La situazione del nostro paese non è semplice, e questo lo vediamo tutti. I motivi sono tanti, e
qui ce n'è una lista esauriente. Volendo però "prioritizzare", credo che una chiave di lettura efficace ce la fornisca niente meno che la quarta carica dello Stato, Bruno Vespa, che nel suo ultimo libro pare si chieda: "
Siamo italiani, siamo bravi. Perché non reagire?". Consiglio di leggere attentamente, e a seguire fornisco la mia risposta: non riusciamo a reagire perché siamo stati occupati dalle SS.
No, aspettate, non vorrei ci fosse un equivoco! Non sto parlando di quei buontemponi dalle divise impeccabili che arrivavano cavalcando rombanti moto con sidecar per commettere con la proverbiale efficienza germanica le efferatezze figlie (oggi ci dicono) del nazionalismobrutto. Le Schutz-staffeln non ci sono più, e, se ci fossero, sarebbero per noi meno distruttive delle nuove SS: le Sinistre Subalterne.
Salto l'ovvia premessa, che, oltre a non essere originale, credo sia familiare e condivisa dai lettori di questo blog e di Orizzonte48: il maggioritario, come mi pare avessero chiarito
ex ante tanti politologi (ma io non sono un politologo, quindi non vi saprei dare un riferimento), è un modo per costringere gli elettori a scegliere fra due destre. Qui ci occupiamo della destra che fa finta di essere una sinistra, e che quindi, come ho chiarito
fin dal mio primo intervento nel dibattito, e come è del resto piuttosto scontato, è quella che viene regolarmente incaricata di fare il lavoro sporco per il capitale. Ma attenzione: se il problema fosse che il maggioritario serve al capitale per canalizzare il dissenso verso una falsa alternativa, prevenendo la formazione di spazi politici alternativi, forse la soluzione sarebbe relativamente facile. Alla fine, la gente vota anche un po' col portafogli!
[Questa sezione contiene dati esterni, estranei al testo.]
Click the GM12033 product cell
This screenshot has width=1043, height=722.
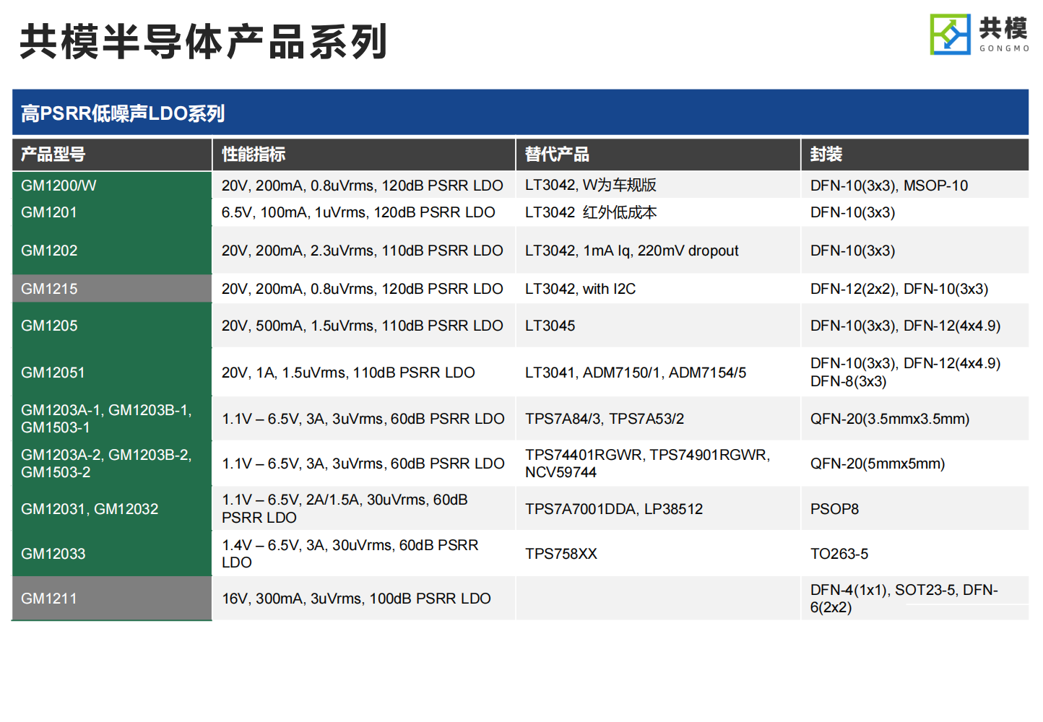point(53,554)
Solo che, vedete, se è il male che vince, e il bene che perde, è anche perché il male è piuttosto scaltro. In particolare, qui da noi questa scaltrezza si manifesta col fatto che di sinistre ce ne sono due: non c'è solo quella dei macellai dal grembiule rosa (impersonata dal compagno Renzi del jobs act, che poi è il compagno - di merende - del compagno Hollande della loi travail e del compagno Schroeder delle riforme Hartz). Alla sinistra di governo (che è una destra) si associa una sinistra "critica" (che non è una sinistra), accomunate entrambe da una caratteristica che non dovrebbe essere "di sinistra": la subalternità (al capitale).
Il motivo per il quale non reagiamo, come Vespa (giustamente) chiederebbe che facessimo, è perché siamo stati occupati dalle SS, le Sinistre Subalterne. Per dirla in modo più aulico: quella parte dello spettro politico che non si identifica con partiti conservatori (i quali, per definizione, non vogliono "reagire": vogliono lasciare le cose come stanno, conservarle), è occupata da partiti che obbediscono, in modo diverso ma ugualmente distruttivo, alle logiche più miopi del grande capitale.
Lo ripeto: sinistra "di governo" e sinistra "critica" sono entrambe subalterne, ma in modi diversi e con conseguenze diverse. In particolare, se la subalternità della sinistra di governo è più facile da smascherare e da combattere (quindi, potenzialmente, meno esiziale per quanto riguarda la possibilità di articolare un discorso di opposizione al sistema), la subalternità della sinistra critica è quella che effettivamente paralizza in questo momento qualsiasi capacità di reazione del paese.
Vediamo allora come si manifestano, queste due subalternità.
Quella della sinistra di governo, credo lo abbiate constatato tutti, si manifesta nell'idea che occorre piegarsi ai voleri di entità sovranazionali, in modo da acquisire la reputazione di paese disciplinato nell'osservare le regole, perché questo consentirà, in un indefinito futuro, di sedersi a un ipotetico tavolo di un fantomatico negoziato avendo una evanescente credibilità che consentirà di difendere con una improbabile risolutezza delle imprecise rivendicazioni.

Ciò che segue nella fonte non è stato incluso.